◆ Consigne donnée 1
Recopiez intégralement la critique du Salon qui suit.

◆ Source
========

Le Marchand chinois comptant ses sapèques est un charmant pendant
à l’Intérieur chinois, exposé il y a deux ans par
M. Théodore Delamarre. Parmi les peintres de fleurs, - assez
nombreux au Salon cette année, - il convient de citer en première
ligne M. Jules Valadon, dont le Coin de jardin est reellement plein
de charmes. Comme cette rose trémière qui occupe le milieu
du tableau est bien peinte ! quelle science de touche ! quelle sûreté
de main possède M. Valadon ! Son Verre d’eau est aussi très
remarquable. La Remise des chevreuils, de M. Courbet,
est un tableau sur lequel, à l’heure qu’il est, tout le monde
a discouru avec plus ou moins de justice, il faut bien le dire. Pour
nous, nous croyons que cette toile est une des meilleures du maître,
et nous sommes heureux de voir qu’au moment où ses amis mêmes
commençaient à douter de lui, Courbet
ait si brillamment affirmé la souplesse et la force de son génie.

========

◆ Liste de données
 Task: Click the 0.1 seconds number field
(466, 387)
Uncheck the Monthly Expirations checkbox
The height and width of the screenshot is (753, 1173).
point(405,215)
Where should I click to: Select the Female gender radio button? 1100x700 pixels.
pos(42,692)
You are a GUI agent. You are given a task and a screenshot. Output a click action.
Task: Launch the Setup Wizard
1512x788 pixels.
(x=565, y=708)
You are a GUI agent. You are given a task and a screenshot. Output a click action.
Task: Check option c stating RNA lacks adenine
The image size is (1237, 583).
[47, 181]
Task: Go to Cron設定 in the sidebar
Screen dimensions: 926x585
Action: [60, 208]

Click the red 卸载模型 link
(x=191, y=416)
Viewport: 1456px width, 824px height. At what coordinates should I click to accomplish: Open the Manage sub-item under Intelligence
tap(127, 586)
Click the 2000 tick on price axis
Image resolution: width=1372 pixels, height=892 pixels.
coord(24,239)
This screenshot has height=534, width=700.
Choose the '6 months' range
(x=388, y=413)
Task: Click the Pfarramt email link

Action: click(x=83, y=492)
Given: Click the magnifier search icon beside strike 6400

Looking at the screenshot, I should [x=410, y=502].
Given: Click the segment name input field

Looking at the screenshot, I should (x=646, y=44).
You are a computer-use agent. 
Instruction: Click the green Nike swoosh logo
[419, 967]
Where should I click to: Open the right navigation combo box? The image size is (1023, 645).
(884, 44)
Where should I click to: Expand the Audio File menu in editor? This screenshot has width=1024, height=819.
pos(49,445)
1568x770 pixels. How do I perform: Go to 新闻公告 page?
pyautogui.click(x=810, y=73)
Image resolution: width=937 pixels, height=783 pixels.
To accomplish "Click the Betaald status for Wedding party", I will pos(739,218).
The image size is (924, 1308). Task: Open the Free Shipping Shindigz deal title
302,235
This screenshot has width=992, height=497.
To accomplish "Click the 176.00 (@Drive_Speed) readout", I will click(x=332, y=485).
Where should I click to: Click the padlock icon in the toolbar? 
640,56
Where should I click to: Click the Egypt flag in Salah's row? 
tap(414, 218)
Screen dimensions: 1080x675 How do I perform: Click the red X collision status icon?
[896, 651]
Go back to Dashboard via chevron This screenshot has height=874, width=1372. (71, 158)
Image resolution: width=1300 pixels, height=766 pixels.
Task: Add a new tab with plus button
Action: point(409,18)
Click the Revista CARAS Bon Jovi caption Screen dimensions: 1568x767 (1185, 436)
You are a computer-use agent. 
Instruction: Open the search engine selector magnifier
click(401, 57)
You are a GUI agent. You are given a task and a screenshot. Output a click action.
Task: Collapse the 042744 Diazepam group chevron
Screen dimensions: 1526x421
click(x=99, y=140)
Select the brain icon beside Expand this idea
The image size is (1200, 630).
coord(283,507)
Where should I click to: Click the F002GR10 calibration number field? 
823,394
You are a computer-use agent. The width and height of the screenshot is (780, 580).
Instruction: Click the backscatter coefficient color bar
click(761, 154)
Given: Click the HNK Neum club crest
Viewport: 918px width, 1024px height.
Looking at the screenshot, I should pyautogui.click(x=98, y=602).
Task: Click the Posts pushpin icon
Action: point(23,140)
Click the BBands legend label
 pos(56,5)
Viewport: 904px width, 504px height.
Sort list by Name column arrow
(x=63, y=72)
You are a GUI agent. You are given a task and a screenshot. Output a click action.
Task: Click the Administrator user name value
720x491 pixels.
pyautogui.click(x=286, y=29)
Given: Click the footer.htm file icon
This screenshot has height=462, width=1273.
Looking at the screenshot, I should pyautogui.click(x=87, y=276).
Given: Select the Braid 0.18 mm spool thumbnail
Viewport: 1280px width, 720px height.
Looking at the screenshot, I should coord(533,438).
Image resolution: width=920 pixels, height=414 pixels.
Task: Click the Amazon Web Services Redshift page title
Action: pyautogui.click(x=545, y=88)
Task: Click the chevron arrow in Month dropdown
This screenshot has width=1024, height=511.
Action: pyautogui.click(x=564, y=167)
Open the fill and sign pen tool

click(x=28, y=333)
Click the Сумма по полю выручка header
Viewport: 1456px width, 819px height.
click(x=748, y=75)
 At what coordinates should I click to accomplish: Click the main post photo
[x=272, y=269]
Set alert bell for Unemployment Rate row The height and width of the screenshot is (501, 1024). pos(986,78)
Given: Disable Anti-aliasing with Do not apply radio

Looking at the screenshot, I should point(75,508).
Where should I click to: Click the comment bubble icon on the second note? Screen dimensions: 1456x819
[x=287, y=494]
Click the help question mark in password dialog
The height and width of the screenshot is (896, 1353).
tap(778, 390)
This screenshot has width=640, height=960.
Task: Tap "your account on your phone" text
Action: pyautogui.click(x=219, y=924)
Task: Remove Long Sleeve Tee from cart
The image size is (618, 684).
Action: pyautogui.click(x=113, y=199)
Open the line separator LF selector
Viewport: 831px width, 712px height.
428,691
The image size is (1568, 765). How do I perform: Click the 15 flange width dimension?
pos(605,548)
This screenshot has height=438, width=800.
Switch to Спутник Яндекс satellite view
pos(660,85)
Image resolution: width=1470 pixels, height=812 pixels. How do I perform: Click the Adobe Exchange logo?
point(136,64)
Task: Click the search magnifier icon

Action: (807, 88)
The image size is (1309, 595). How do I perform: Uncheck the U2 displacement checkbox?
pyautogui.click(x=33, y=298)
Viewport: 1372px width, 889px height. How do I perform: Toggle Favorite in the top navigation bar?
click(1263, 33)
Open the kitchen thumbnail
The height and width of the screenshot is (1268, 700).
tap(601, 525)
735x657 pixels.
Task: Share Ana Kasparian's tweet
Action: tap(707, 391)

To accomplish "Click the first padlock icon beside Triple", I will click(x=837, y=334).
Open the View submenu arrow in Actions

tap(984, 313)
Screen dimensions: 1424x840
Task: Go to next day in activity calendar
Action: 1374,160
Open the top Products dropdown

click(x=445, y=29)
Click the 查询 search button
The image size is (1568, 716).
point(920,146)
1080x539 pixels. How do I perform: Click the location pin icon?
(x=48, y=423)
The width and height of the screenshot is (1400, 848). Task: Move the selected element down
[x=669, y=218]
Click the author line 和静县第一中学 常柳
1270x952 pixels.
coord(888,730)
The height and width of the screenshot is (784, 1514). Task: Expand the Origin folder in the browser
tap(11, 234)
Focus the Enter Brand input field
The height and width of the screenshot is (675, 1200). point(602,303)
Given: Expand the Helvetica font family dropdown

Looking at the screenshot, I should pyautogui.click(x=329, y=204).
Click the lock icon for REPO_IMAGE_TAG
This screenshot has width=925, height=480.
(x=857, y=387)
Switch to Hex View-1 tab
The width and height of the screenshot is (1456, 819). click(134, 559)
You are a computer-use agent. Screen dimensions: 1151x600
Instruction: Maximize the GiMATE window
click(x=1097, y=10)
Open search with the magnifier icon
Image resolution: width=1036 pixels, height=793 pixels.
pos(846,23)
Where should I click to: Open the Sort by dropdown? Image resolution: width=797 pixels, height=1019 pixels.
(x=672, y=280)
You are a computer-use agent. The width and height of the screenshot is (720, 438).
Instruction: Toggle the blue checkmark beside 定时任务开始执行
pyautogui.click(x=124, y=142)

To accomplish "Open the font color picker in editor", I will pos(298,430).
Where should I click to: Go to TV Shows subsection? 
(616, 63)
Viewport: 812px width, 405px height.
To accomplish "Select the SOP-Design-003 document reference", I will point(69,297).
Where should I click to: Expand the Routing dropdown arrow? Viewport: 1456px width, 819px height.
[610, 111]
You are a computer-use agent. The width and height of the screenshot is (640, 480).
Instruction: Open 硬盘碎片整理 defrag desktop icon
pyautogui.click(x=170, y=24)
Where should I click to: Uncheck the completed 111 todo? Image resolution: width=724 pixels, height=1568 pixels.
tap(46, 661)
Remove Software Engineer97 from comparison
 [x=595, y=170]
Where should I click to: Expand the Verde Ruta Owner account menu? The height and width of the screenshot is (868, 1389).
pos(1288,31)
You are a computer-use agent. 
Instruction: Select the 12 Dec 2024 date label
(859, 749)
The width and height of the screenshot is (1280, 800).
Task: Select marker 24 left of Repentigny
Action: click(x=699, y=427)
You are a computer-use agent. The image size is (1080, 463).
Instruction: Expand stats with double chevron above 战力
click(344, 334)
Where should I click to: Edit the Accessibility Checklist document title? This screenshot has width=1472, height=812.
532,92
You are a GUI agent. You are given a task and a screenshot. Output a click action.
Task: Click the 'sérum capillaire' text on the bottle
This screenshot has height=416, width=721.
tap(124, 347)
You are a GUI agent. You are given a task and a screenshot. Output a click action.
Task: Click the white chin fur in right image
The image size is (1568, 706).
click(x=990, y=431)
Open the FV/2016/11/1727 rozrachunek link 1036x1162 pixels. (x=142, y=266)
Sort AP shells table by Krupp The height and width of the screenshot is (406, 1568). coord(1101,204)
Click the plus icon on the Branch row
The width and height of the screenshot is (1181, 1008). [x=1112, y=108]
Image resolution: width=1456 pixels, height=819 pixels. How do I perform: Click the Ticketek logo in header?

========

◆ Consigne donnée 2
Dans la liste, reproduisez le passage qui va de la ligne contenant « Where should I click to: Click the F002GR10 » jusqu'à celle contenant « pyautogui.click(x=286, y=29) », toutes deux comprises. Remplacez « Viewport » par « Screen » et ne changez rien d'autre.

◆ Réponse finale 1
Le Marchand chinois comptant ses sapèques est un charmant pendant
à l’Intérieur chinois, exposé il y a deux ans par
M. Théodore Delamarre. Parmi les peintres de fleurs, - assez
nombreux au Salon cette année, - il convient de citer en première
ligne M. Jules Valadon, dont le Coin de jardin est reellement plein
de charmes. Comme cette rose trémière qui occupe le milieu
du tableau est bien peinte ! quelle science de touche ! quelle sûreté
de main possède M. Valadon ! Son Verre d’eau est aussi très
remarquable. La Remise des chevreuils, de M. Courbet,
est un tableau sur lequel, à l’heure qu’il est, tout le monde
a discouru avec plus ou moins de justice, il faut bien le dire. Pour
nous, nous croyons que cette toile est une des meilleures du maître,
et nous sommes heureux de voir qu’au moment où ses amis mêmes
commençaient à douter de lui, Courbet
ait si brillamment affirmé la souplesse et la force de son génie.

◆ Réponse finale 2
Where should I click to: Click the F002GR10 calibration number field? 
823,394
You are a computer-use agent. The width and height of the screenshot is (780, 580).
Instruction: Click the backscatter coefficient color bar
click(761, 154)
Given: Click the HNK Neum club crest
Screen: 918px width, 1024px height.
Looking at the screenshot, I should pyautogui.click(x=98, y=602).
Task: Click the Posts pushpin icon
Action: point(23,140)
Click the BBands legend label
 pos(56,5)
Screen: 904px width, 504px height.
Sort list by Name column arrow
(x=63, y=72)
You are a GUI agent. You are given a task and a screenshot. Output a click action.
Task: Click the Administrator user name value
720x491 pixels.
pyautogui.click(x=286, y=29)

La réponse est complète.